Es un proyecto con una innegable orientación social, de avance de libertades, de conceptos innovadores, no sólo reconocido por los actores políticos necesariamente provenientes del pensamiento de izquierda, sino inclusive, por quien detenta una de las mayores empresas que han revolucionado desde la informática a la sociedad entera.

 

Bill Gates, quien en su mensaje anual 2014 hablando de las enormes diferencias entre las sociedades de Occidente señaló:  

 

“Años más tarde pude constatar esa disparidad con mis propios ojos en mis viajes por el mundo. Melinda y yo visitamos la ciudad de México en 1987 y nos sorprendió la pobreza que encontramos. La mayoría de hogares no disponían de agua y había personas que debían recorrer largas distancias en bicicleta o a pie para llenar garrafas de agua. Nos acordamos de lo que habíamos visto en partes rurales de África. El tipo que dirigía la oficina de Microsoft en la ciudad de México mandaba a sus hijos a los Estados Unidos para que se sometieran a chequeos regulares, pues quería asegurarse de que no enfermaban a causa de la contaminación”.

 

“Desde entonces, la ciudad ha experimentado un cambio impresionante. Hoy en día el aire es tan limpio como el de Los Ángeles (no es gran cosa, pero desde luego supone una mejora respecto a 1987).
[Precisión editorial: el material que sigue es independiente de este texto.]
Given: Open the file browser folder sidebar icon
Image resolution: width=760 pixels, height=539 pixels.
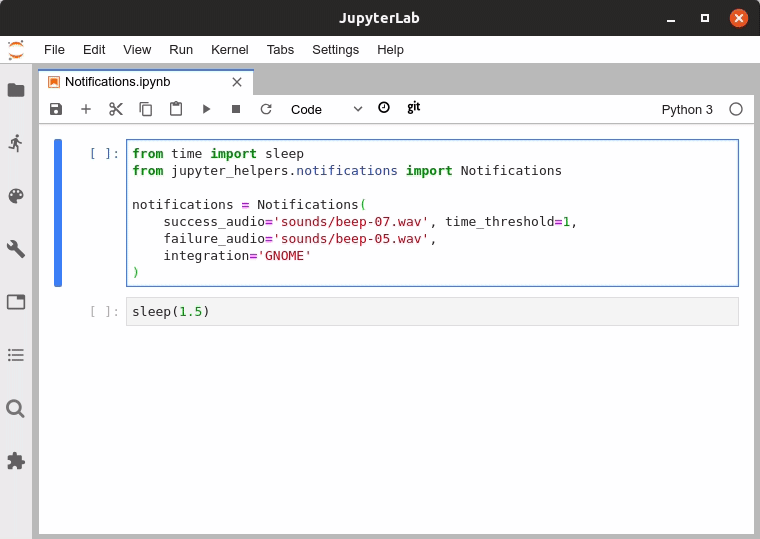Looking at the screenshot, I should [x=16, y=90].
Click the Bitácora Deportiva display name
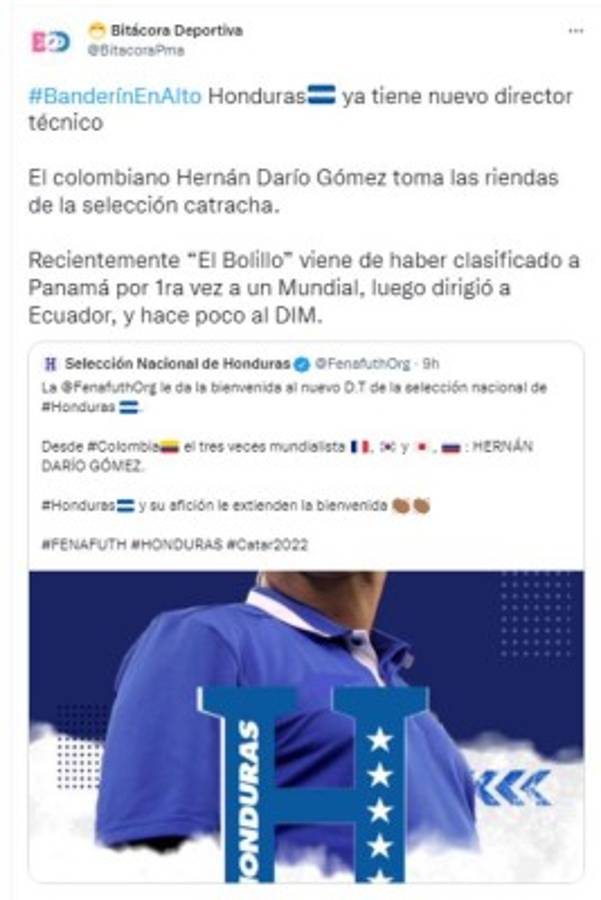 [176, 30]
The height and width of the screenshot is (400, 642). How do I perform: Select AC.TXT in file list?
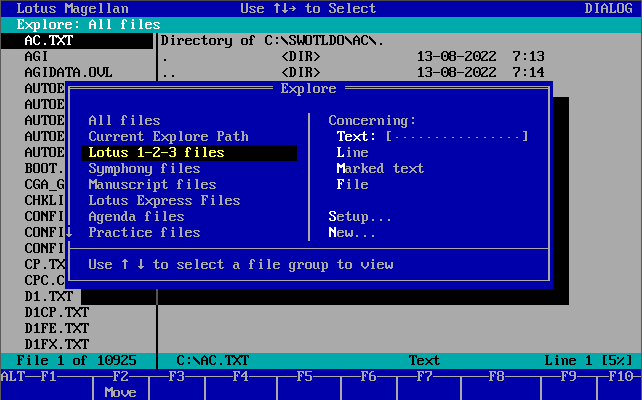tap(48, 41)
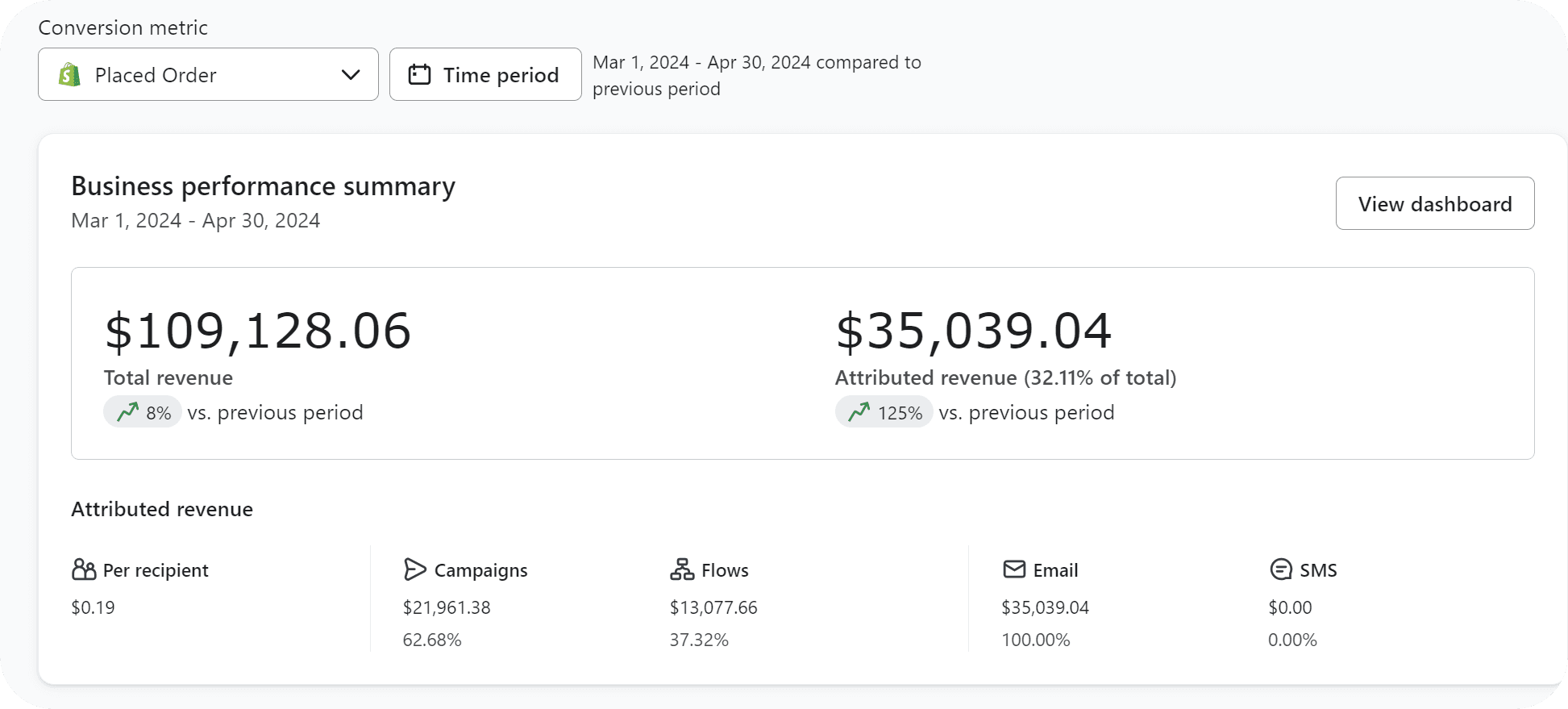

La ciudad cuenta con rascacielos, carreteras nuevas y puentes modernos. Y sí, todavía quedan barriadas y bolsas de pobreza, pero en general, cada vez que voy de visita pienso: 'Caray, la mayor parte de la gente que vive aquí es de clase media. Menudo milagro'”. Leer más

 

No se trata de hacer numeralia, simplemente quienes participamos en la transición democrática de 1997 y hemos sido parte de las administraciones perredistas, somos ciudadanos y gozamos de libertades plenas, mejor movilidad, equidad, participación ciudadana, cultura y por qué no decirlo, seguridad y justicia social.